* [Excerpted passage]:

2.6 Back-trajectory analysis
To determine the sources of regional air masses affecting the stations (NTL and CLA), we calculated backward air trajectories using the Meteorological Data Explorer (METEX) system (Zeng and Fujinuma, 2004) available via the website of the Center for Global Environmental Research, National Institute for Environmental Studies (available at: http://db.cger.nies.go.jp/metex/index.html, last access: 1 September 2021). METEX uses three-dimensional wind speed (horizontal and vertical wind) estimated from the European Centre for Medium-Range Weather Forecast (ECMWF) analyses on a 0.5∘ × 0.5∘ mesh to calculate 72 h trajectories. We use 1940 m for NTL and 30 m for CLA as the starting heights. We referred to the altitude data when we evaluated the effects of GHG emissions sources near the surface.

* [Exercise requirements]:
Reproduce the back-trajectory passage from the words containing "2.6 Back-trajectory analysis" through "near the surface.", with "air masses" renamed to "air parcels".

* [Recorded data]:

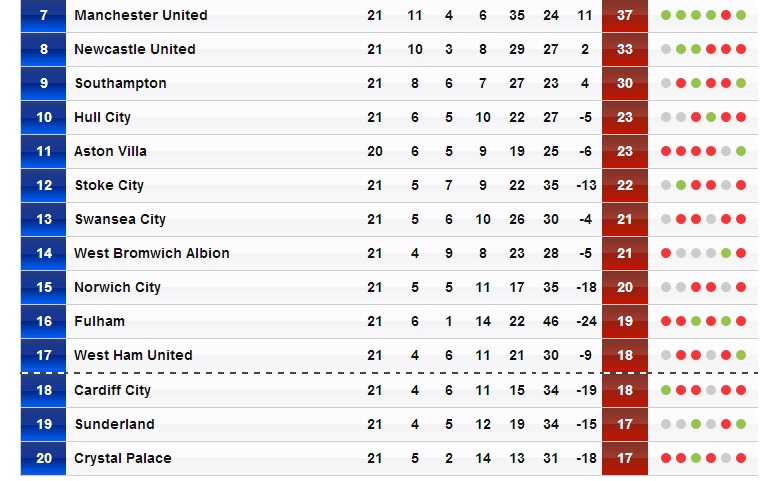This screenshot has width=772, height=481.
Task: Click the green form dot for Aston Villa
Action: (x=741, y=151)
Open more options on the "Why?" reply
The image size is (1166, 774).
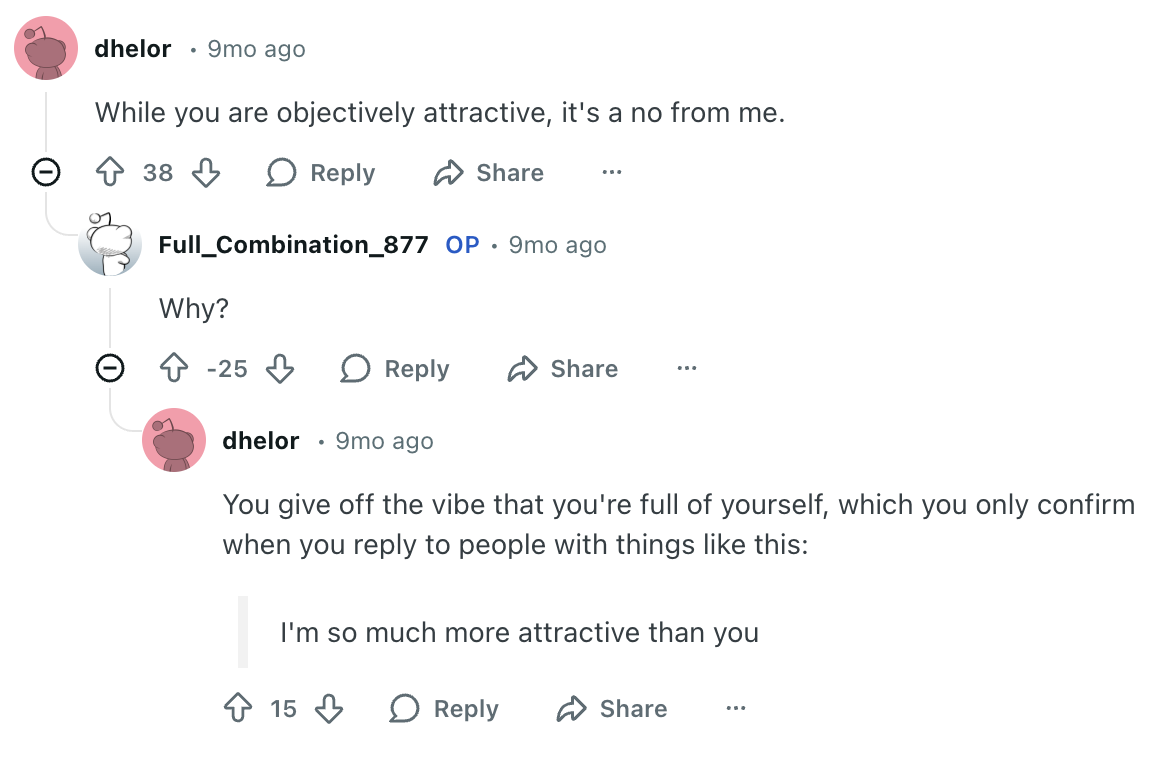(x=686, y=369)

* [Exercise solution]:
2.6 Back-trajectory analysis
To determine the sources of regional air parcels affecting the stations (NTL and CLA), we calculated backward air trajectories using the Meteorological Data Explorer (METEX) system (Zeng and Fujinuma, 2004) available via the website of the Center for Global Environmental Research, National Institute for Environmental Studies (available at: http://db.cger.nies.go.jp/metex/index.html, last access: 1 September 2021). METEX uses three-dimensional wind speed (horizontal and vertical wind) estimated from the European Centre for Medium-Range Weather Forecast (ECMWF) analyses on a 0.5∘ × 0.5∘ mesh to calculate 72 h trajectories. We use 1940 m for NTL and 30 m for CLA as the starting heights. We referred to the altitude data when we evaluated the effects of GHG emissions sources near the surface.